BEGIN Records supplied

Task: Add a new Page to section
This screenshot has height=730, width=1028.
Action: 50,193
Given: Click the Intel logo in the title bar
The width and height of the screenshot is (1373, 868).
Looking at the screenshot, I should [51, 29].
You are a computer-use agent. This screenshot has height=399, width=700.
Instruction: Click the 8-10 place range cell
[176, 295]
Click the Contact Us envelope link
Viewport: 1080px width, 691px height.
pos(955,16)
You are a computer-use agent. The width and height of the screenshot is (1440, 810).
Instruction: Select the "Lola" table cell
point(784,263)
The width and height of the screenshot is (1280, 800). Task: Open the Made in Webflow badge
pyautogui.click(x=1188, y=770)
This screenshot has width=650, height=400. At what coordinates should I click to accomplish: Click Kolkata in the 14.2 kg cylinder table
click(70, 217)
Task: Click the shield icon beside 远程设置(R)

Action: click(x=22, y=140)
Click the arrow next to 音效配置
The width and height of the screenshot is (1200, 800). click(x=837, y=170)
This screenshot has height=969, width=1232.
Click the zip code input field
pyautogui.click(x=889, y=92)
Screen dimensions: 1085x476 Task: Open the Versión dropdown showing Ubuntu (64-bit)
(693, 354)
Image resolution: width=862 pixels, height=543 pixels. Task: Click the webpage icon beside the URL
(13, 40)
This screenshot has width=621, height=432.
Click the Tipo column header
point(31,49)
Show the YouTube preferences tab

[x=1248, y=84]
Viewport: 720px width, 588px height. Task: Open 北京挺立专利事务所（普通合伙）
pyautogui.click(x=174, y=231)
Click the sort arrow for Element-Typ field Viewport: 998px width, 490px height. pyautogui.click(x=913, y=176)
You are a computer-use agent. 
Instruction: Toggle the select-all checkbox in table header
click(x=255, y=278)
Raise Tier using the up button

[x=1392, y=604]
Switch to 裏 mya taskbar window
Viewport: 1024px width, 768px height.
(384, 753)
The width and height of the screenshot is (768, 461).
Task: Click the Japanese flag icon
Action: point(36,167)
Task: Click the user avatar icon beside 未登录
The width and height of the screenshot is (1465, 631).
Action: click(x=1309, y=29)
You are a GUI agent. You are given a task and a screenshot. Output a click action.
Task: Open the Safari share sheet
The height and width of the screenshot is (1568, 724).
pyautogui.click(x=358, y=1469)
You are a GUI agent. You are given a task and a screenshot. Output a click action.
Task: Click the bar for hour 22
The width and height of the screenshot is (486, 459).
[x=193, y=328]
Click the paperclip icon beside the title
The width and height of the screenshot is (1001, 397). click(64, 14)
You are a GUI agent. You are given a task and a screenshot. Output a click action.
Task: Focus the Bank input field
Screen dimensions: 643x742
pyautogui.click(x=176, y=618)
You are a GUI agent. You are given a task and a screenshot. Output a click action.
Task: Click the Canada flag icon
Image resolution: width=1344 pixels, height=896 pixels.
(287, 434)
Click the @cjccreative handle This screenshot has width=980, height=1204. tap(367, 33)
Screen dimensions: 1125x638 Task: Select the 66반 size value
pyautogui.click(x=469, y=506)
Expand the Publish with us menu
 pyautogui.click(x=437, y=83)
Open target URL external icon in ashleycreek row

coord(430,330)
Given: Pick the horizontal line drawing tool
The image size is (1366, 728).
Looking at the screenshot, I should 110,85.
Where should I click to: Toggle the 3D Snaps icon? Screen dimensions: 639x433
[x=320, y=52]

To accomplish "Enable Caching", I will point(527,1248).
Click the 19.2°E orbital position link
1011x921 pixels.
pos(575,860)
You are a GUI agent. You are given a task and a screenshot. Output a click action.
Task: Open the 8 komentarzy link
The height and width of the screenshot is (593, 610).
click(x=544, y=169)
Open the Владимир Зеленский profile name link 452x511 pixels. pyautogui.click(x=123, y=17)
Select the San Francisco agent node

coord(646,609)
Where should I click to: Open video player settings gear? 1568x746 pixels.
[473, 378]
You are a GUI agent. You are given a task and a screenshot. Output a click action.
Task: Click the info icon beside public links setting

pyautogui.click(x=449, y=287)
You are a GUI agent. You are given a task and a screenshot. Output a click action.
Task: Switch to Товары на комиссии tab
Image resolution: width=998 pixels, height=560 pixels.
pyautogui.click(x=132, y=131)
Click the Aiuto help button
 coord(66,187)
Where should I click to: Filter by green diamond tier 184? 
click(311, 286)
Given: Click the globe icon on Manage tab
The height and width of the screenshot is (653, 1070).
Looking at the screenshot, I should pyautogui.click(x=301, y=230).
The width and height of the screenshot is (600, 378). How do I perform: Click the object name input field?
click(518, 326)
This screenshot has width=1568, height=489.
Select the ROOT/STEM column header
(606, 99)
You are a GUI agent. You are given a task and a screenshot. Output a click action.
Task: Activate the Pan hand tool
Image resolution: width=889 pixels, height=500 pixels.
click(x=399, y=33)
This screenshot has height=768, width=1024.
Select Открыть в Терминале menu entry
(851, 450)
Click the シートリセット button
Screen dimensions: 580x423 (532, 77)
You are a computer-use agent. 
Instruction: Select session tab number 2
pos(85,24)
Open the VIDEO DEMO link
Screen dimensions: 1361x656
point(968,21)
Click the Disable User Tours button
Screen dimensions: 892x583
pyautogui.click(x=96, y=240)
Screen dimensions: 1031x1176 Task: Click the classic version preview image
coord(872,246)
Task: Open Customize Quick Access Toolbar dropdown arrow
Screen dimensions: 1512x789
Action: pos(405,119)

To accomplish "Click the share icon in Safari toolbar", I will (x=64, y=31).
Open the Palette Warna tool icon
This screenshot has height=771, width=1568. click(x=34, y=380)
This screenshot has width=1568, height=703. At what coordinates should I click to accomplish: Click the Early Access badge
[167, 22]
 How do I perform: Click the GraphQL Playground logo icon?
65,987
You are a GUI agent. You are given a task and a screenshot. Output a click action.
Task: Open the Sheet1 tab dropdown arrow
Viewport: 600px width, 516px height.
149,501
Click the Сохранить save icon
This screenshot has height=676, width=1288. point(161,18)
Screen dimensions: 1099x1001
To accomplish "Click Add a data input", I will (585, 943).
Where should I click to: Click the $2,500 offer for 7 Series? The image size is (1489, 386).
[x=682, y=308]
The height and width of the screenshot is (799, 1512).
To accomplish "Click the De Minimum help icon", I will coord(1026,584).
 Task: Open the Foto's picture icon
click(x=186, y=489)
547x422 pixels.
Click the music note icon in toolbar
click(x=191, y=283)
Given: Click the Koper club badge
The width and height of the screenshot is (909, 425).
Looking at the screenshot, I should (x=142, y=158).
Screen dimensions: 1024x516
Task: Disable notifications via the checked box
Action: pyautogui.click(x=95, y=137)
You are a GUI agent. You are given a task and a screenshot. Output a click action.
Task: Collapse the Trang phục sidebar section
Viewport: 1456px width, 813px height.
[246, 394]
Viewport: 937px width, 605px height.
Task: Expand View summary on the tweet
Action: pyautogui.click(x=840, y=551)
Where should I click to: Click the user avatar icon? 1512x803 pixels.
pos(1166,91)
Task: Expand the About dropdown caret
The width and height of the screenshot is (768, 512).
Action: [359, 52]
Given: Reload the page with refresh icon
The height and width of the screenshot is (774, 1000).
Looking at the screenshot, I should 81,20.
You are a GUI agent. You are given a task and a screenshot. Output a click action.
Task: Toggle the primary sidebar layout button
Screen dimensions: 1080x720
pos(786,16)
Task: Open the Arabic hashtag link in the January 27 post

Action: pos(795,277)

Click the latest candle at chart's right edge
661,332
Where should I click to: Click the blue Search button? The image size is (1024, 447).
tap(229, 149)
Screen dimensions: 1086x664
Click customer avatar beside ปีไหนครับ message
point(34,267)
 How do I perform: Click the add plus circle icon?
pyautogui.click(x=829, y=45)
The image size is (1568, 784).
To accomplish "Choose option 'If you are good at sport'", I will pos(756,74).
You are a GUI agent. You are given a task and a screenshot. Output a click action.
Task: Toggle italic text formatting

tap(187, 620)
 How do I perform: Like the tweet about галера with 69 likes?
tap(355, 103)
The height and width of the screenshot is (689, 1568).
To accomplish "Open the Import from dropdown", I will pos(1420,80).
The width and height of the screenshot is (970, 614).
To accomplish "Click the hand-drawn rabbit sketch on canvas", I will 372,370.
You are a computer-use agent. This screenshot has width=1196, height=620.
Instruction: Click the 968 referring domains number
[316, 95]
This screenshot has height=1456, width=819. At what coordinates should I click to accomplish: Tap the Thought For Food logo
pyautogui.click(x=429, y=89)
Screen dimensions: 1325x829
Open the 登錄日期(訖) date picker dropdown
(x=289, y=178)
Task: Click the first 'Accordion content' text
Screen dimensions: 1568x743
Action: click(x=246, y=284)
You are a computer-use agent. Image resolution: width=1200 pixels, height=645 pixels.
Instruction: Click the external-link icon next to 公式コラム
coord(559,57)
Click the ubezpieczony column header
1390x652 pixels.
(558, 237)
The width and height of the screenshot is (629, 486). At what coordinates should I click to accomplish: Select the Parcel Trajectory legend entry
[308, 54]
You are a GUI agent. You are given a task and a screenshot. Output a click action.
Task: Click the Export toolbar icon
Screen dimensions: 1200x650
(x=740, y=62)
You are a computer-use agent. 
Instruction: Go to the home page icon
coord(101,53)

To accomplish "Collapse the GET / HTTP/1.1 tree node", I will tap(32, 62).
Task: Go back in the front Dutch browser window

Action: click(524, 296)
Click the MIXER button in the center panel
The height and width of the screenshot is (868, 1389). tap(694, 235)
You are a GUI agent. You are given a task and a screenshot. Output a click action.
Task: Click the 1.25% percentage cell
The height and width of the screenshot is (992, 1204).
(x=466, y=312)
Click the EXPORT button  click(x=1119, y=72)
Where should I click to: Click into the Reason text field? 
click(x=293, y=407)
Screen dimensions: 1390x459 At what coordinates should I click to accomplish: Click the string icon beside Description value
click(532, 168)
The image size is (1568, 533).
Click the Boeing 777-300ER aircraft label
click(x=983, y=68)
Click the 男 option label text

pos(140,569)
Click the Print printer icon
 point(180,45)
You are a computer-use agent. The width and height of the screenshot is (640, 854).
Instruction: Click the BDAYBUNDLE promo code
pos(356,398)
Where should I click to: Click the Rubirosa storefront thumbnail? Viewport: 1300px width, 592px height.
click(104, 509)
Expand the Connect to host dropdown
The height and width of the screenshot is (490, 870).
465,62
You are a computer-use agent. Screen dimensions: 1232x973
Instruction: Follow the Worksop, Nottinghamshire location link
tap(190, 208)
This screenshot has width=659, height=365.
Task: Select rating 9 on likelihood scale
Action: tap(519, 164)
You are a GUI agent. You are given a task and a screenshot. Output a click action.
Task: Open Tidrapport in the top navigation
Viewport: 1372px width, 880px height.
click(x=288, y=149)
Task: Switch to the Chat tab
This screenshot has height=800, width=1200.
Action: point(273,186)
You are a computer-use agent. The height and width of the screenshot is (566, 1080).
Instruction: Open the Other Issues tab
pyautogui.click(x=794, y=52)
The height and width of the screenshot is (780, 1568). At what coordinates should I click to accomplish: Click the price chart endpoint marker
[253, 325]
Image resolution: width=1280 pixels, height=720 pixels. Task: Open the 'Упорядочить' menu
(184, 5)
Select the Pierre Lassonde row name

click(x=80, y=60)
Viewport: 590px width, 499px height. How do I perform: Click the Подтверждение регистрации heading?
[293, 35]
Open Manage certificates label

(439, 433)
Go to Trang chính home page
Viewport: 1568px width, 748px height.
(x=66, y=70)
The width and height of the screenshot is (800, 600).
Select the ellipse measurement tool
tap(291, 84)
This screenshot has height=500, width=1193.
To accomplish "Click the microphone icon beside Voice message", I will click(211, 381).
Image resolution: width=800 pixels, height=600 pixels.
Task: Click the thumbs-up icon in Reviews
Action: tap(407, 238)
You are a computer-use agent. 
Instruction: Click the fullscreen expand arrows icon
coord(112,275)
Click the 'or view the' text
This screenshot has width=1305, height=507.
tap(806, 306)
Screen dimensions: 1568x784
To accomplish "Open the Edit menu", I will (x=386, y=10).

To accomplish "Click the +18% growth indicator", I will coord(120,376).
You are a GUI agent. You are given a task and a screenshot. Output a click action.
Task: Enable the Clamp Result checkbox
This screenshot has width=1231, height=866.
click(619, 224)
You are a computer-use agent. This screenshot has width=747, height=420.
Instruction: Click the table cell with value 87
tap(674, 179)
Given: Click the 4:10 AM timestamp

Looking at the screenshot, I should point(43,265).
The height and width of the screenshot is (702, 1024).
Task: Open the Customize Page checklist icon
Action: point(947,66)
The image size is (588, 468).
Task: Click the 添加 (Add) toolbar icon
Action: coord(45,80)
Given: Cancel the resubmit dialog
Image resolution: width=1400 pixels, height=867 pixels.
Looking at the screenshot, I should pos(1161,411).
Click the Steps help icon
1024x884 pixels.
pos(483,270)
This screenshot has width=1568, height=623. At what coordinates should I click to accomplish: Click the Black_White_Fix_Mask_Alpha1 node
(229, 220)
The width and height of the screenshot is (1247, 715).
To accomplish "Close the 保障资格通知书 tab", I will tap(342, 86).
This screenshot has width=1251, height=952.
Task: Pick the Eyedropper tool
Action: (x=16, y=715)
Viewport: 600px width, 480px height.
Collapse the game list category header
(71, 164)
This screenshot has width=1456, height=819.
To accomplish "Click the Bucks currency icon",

END Records supplied

__Exercise objective__:
From the entries above, give again exactly the lines running from the line with "Instruction: Click the BDAYBUNDLE promo code" to the line with "You are a computer-use agent. The height"; include both of those lines.

__Result for this exercise__:
Instruction: Click the BDAYBUNDLE promo code
pos(356,398)
Where should I click to: Click the Rubirosa storefront thumbnail? Viewport: 1300px width, 592px height.
click(104, 509)
Expand the Connect to host dropdown
The height and width of the screenshot is (490, 870).
465,62
You are a computer-use agent. Screen dimensions: 1232x973
Instruction: Follow the Worksop, Nottinghamshire location link
tap(190, 208)
This screenshot has width=659, height=365.
Task: Select rating 9 on likelihood scale
Action: tap(519, 164)
You are a GUI agent. You are given a task and a screenshot. Output a click action.
Task: Open Tidrapport in the top navigation
Viewport: 1372px width, 880px height.
click(x=288, y=149)
Task: Switch to the Chat tab
This screenshot has height=800, width=1200.
Action: point(273,186)
You are a computer-use agent. The height and width of the screenshot is (566, 1080).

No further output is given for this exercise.